■ TÂCHES DE L'EXERCICE
a) Résumez en deux phrases l'article sur les barrages près de Montravel.
b) Prolongez l'article sur les barrages près de Montravel à partir de sa dernière phrase.

■ ARTICLE
Pour rejoindre son quartier autochtone historique de Montravel, il faut s'écarter d'un barrage tenu par des indépendantistes sur la voie express qui relie la ville à l'aéroport international et s'enfoncer vers une zone boisée.
C'est là que s'est attablé Yamel, 53 ans, sous la tente d'un camp improvisé. Près de lui se reposent sous une bâche bleue des militants aux visages dissimulés, qui participent depuis une semaine aux blocages paralysant le territoire du Pacifique, conquis et colonisé au XIXe siècle.
Autour d'eux détonnent en ce mardi sous état d'urgence des grenades de désencerclement, lancées par les forces de l'ordre qui tentent en vain de reprendre le contrôle de la route.
"Vous entendez? Eh bien tous ces jeunes-là, ils sont prêts pour leur pays. On ne peut pas enlever ça (le barrage), on ne peut pas", balaye Yamel, qui ne veut pas donner son nom.
«Ça fait des années, des années qu'on nous ment", s'est convaincu ce "grand frère" autoproclamé, le visage dévoré par une épaisse barbe poivre et sel.

■ DONNÉES
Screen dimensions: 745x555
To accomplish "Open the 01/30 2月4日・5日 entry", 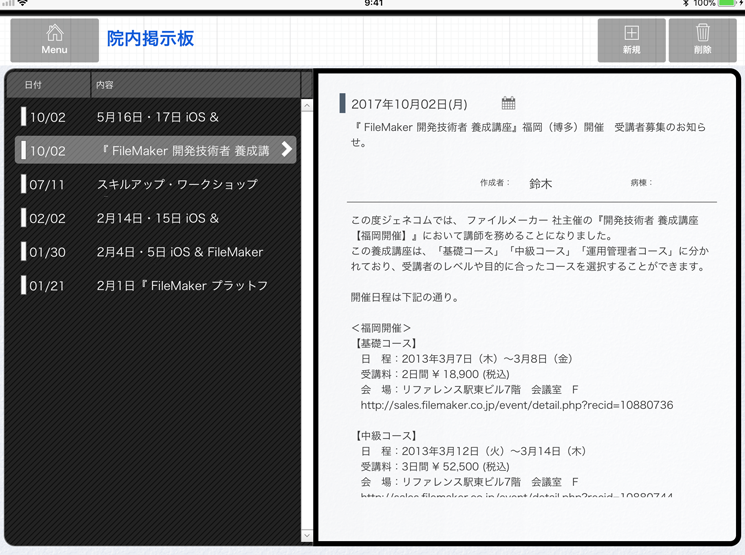I will 180,252.

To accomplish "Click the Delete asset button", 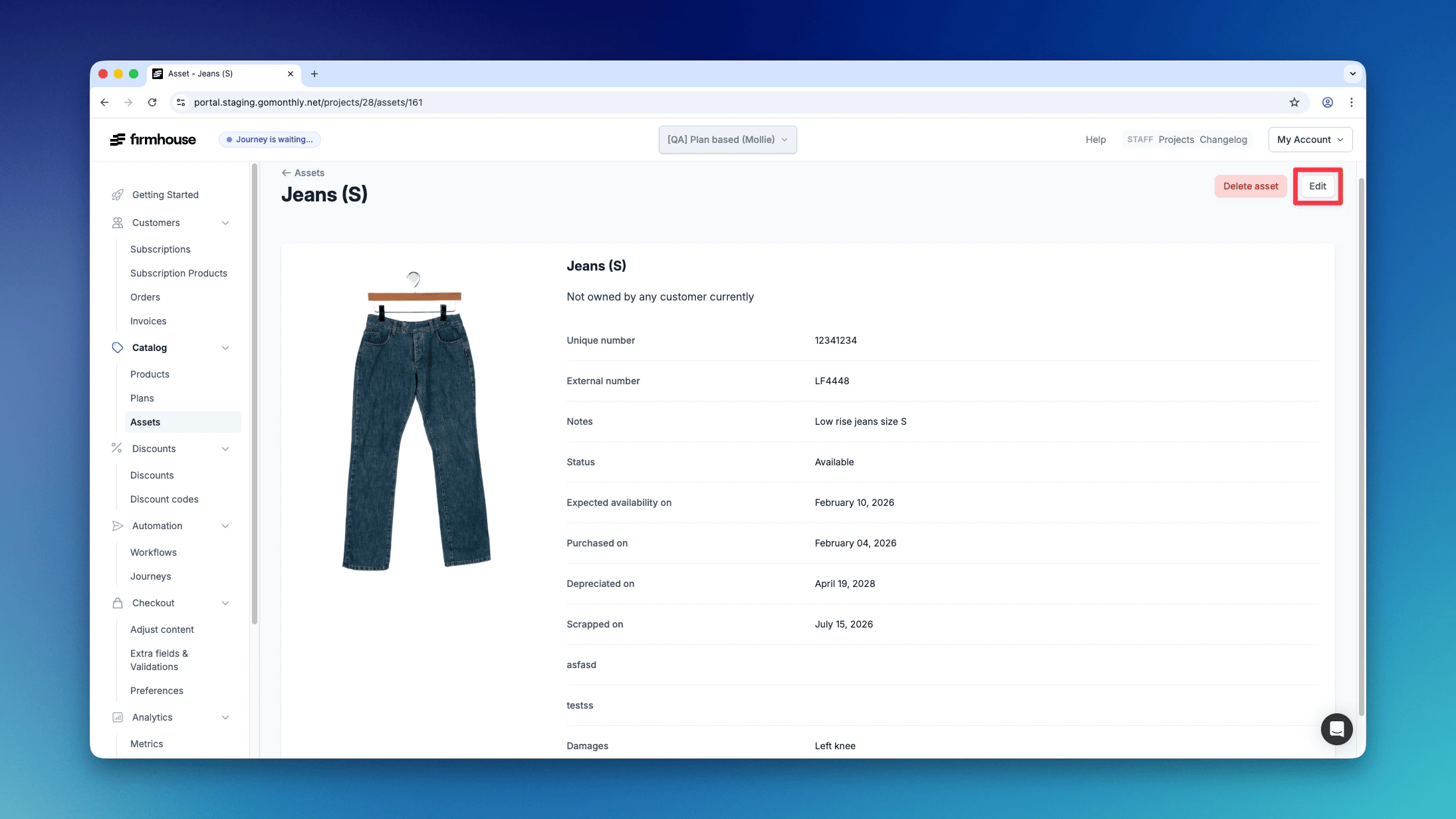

■ RÉPONSES PAR TÂCHE
a) Près du quartier autochtone historique de Montravel, des militants indépendantistes qui participent depuis une semaine aux blocages tiennent un barrage sur la voie express reliant la ville à l'aéroport international, pendant que les forces de l'ordre tentent en vain de reprendre la route à coups de grenades de désencerclement. Yamel, 53 ans, affirme que ces jeunes sont prêts pour leur pays, que le barrage ne peut pas être levé et qu'on leur ment depuis des années.

b)
"On a menti à nos ancêtres, on a menti à nos anciens à travers différents accords qui ont été passés. On en est à notre troisième accord (après ceux de Matignon en 1988 et de Nouméa en 1998, ndlr). On en a marre qu'on ne nous reconnaisse pas", s'impatiente ce Kanak, dans le sous-bois envahi par une âcre odeur de plastique consumé qui s'échappe au loin d'un entrepôt ravagé par les flammes.
Population autochtone mélanésienne de l'île, les Kanak en forment la principale communauté: plus de 41% des 271.400 habitants du territoire, au dernier recensement de l'Insee en 2019, parmi les plus pauvres aussi.
"Guerre civile"
Pour Yamel, la poussée de fièvre actuelle, d'une ampleur inédite depuis quatre décennies, est l'occasion de dire "non, ça ne va pas continuer comme ça".
"Les Kanak demandent juste à être reconnus chez eux, déjà, et qu'on leur laisse diriger le pays (l'archipel, ndlr) eux-mêmes", approuve Philippe, à la carrure de rugbyman, qui refuse aussi de s'identifier.
Lui n'appartient pas à la même communauté, originaire de Wallis et Futuna, autre territoire français ultramarin, mais décline un CV sans appel: 50 ans, "dont 50 ans de lutte pour le peuple kanak".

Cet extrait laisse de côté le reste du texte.